Directions:
Nothing but the lines from the one with "Task: Click the 0,76000 price axis label" through the final line of the entries should appear in the answer, copied exactly and without pictures.

BEGIN

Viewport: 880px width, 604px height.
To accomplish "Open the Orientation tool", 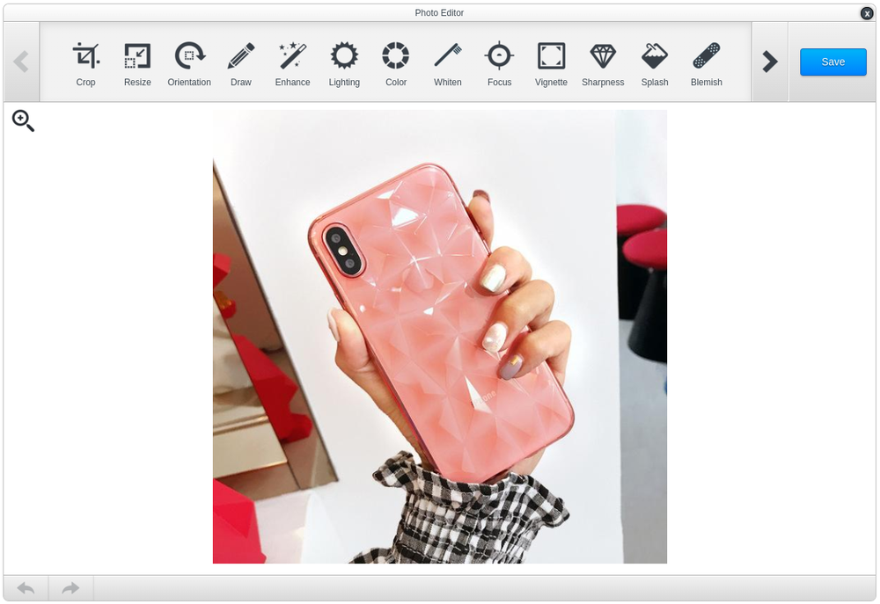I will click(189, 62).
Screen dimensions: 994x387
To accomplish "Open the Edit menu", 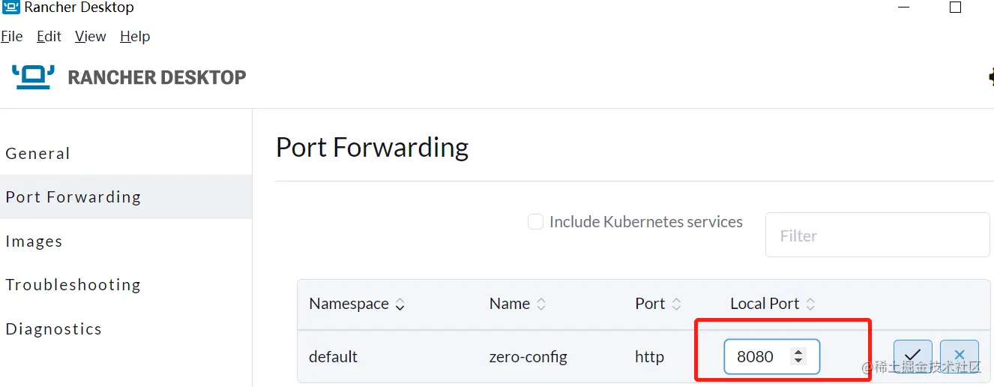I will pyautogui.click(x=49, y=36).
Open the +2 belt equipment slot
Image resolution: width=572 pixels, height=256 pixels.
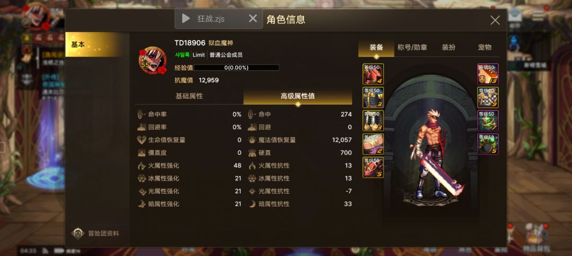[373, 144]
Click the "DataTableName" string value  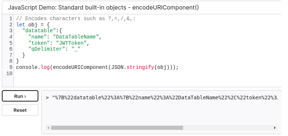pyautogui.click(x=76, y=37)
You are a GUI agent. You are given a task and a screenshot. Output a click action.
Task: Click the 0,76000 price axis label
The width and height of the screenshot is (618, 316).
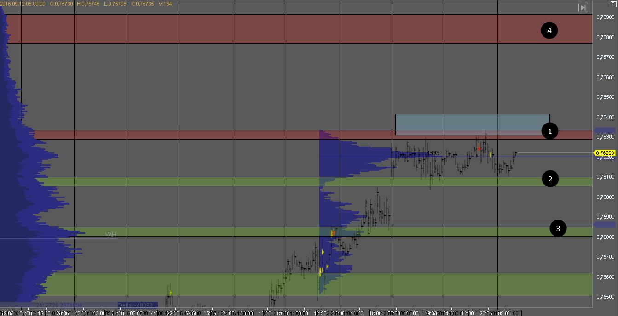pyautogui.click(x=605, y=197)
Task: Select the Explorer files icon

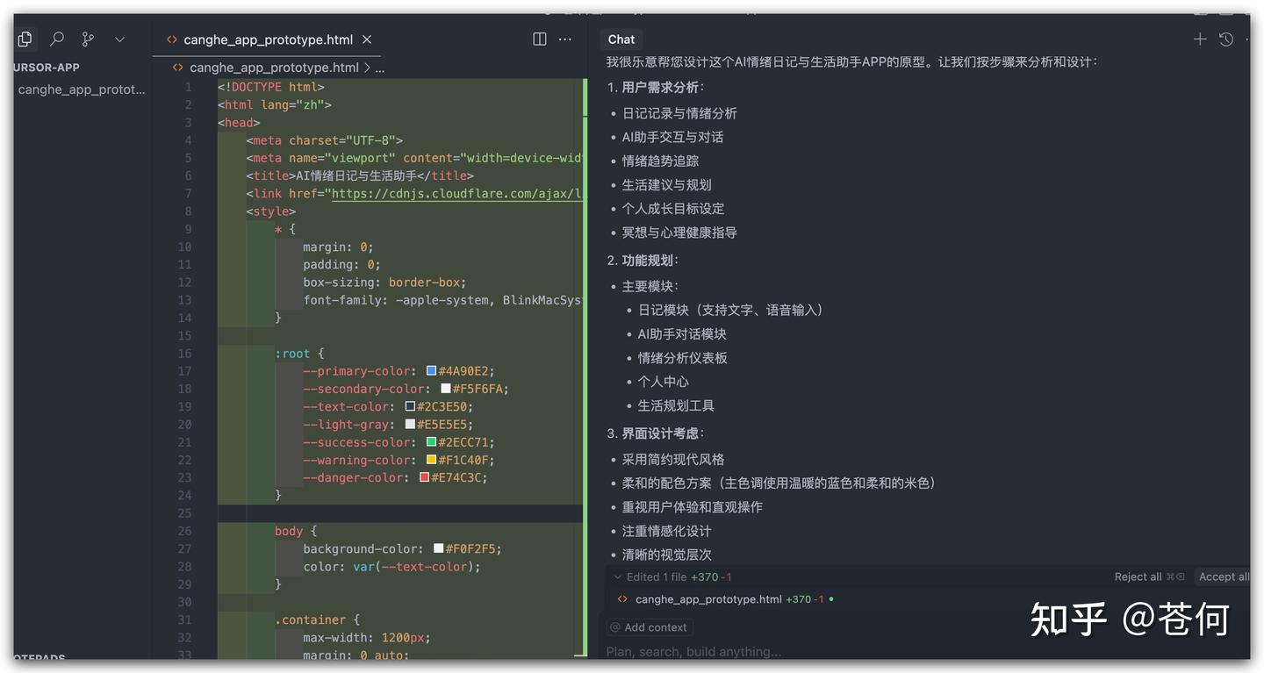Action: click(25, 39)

END

Solution:
Task: Click the 0,76000 price axis label
The width and height of the screenshot is (618, 316).
pyautogui.click(x=605, y=197)
Task: Select the Explorer files icon

Action: click(25, 39)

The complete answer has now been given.